Midlife Malaise
Sigmund Freud was once asked in a lecture "What is needed for a successful life?" Surprisingly, he answered in only two words: "Lieben und Arbeiten." To give and receive love -- and to do work that is right for you. His words still resonate.
If we are not living our values or purpose or expressing our passion in meaningful ways, we will be living someone else's purpose. The task of midlife is to find out who you really are and to claim your life." We need to ask ourselves, whose life am I living? When we are not living our lives in purposeful, meaningful ways we experience a sense of emptiness, loss, are bored, unhappy often withdrawn. Often we wonder if we are missing the point of our existence.
"If our work or life does not support our soul, then the soul will extract its butcher's bill elsewhere. ( James Hollis) Wherever the soul's agenda is not served, some pathology will surface in everyday life." Symptoms often include boredom, low grade depression, work holism, obsession with material wealth, or loss of energy, to name a few.
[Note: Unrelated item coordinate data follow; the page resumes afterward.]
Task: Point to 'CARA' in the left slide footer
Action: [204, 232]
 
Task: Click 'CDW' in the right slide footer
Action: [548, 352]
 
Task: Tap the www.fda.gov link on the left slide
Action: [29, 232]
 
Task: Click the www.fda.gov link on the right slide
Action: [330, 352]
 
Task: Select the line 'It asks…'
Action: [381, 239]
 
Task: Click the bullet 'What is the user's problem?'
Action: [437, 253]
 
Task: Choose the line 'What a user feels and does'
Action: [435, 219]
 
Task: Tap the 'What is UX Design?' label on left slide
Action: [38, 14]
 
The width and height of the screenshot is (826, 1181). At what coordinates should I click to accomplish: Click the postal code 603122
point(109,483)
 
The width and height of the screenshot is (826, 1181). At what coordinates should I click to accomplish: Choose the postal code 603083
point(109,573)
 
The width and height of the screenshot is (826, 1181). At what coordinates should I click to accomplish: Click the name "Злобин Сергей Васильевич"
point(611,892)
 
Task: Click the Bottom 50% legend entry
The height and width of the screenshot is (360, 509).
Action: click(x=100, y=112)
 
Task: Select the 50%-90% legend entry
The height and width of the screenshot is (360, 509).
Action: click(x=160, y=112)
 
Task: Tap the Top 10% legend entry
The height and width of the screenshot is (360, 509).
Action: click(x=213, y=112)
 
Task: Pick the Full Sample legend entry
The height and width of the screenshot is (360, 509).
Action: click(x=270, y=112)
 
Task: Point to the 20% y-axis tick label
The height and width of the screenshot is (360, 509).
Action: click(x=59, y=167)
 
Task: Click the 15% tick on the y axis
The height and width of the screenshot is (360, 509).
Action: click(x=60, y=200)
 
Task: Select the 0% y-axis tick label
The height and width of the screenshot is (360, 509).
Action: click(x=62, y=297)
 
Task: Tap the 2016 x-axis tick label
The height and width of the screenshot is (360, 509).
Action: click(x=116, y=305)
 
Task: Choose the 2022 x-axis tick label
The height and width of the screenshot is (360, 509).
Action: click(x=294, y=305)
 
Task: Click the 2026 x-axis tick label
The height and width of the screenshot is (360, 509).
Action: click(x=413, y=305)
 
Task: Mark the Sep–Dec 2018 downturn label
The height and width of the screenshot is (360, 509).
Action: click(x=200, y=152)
When we try to escape these gremlins of lethargy and or fear, we can develop such diversionary habits as drug or alcohol abuse, over eating, addiction to television, the internet, work or even affairs, each offering a fleeting respite from the emptiness of a life not fully lived. Unfortunately, no matter the diversion, the symptoms will recur unless we make changes that will bring authentic happiness and satisfaction to our work and lives. As Rilke stated, "Our task is to be defeated by ever larger things."
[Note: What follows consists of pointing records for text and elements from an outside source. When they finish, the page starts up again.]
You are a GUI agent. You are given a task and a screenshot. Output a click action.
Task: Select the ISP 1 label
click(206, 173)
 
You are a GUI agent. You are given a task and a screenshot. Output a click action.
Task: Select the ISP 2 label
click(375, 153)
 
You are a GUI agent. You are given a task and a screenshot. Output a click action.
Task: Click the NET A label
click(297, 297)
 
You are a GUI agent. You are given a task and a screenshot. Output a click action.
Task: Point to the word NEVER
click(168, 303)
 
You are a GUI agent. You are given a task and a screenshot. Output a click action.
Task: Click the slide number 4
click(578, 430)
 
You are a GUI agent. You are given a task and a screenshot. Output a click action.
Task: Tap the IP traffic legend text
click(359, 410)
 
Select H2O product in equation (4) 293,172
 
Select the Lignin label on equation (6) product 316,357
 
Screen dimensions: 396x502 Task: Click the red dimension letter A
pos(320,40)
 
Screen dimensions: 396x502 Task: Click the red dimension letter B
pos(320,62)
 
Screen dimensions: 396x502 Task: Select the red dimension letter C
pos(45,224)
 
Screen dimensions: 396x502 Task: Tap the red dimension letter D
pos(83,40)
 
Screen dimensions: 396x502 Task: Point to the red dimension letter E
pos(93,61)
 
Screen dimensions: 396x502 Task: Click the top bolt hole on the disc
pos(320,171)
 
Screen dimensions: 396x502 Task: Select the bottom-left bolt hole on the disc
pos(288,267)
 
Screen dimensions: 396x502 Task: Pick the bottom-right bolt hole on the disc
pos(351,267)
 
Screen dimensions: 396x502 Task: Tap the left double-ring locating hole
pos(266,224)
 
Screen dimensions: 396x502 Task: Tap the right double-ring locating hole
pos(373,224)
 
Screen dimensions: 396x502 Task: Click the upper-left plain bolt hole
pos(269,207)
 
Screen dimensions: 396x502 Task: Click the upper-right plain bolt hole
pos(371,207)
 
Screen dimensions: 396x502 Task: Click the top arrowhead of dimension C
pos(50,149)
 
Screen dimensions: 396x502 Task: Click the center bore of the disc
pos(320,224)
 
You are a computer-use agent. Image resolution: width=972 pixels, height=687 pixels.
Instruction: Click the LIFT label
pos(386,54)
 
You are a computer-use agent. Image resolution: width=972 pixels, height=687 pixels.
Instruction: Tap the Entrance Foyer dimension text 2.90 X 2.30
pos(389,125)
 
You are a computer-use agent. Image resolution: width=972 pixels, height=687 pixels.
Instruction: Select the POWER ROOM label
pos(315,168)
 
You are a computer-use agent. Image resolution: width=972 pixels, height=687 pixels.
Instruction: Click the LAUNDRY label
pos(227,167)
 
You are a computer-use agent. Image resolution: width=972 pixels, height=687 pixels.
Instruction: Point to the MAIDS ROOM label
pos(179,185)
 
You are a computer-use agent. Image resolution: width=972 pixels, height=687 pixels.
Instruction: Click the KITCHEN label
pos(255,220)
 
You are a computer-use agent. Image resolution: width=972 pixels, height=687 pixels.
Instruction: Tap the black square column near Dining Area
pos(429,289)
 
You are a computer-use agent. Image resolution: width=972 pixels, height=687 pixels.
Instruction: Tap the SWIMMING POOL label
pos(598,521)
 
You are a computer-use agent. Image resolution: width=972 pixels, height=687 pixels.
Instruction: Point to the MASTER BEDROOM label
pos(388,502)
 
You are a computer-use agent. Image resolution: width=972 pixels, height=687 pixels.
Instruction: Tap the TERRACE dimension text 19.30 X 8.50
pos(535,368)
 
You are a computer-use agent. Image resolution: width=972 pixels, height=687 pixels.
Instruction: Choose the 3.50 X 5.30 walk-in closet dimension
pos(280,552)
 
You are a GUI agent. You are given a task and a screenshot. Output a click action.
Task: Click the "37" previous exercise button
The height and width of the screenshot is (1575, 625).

Two of the most striking predictors of a person's longevity can be found in the answers to two questions, says Nortin Hadler, MD at UNC's Medical School: "Do I like what I do? and "Do I have a satisfying social support network?" Meaningful work and satisfying relationship are crucial to health and happiness.
Psychologist Erik Erickson highlights two essential tasks for adulthood and mid life: Intimacy and Generativity. Intimacy is the ability to share and confide, to give and receive feedback, and to accept our selves and others. The relationship we have with our self is mirrored in the relationships we have with family, co-workers and friends. We need to be able to form intimate and healthy relationships in our 20s and onward. With healthy and supportive relationships, we are better equipped to address generativity, the essence of midlife.
Generativity (versus stagnation) is simply a focus toward making the world a better place than when you found it. It can occur in some small way, like planting a tree or coaching your child's soccer team - or it can appear in grander acts of volunteerism and philanthropy. Whatever mark you make it needs to be based on self awareness and self acceptance. It requires knowledge of your strengths and weaknesses, responsibility for your behaviors, and a connection to your passion and values; and that which is larger than yourself. Thus, expressing your talents in unique and meaningful ways.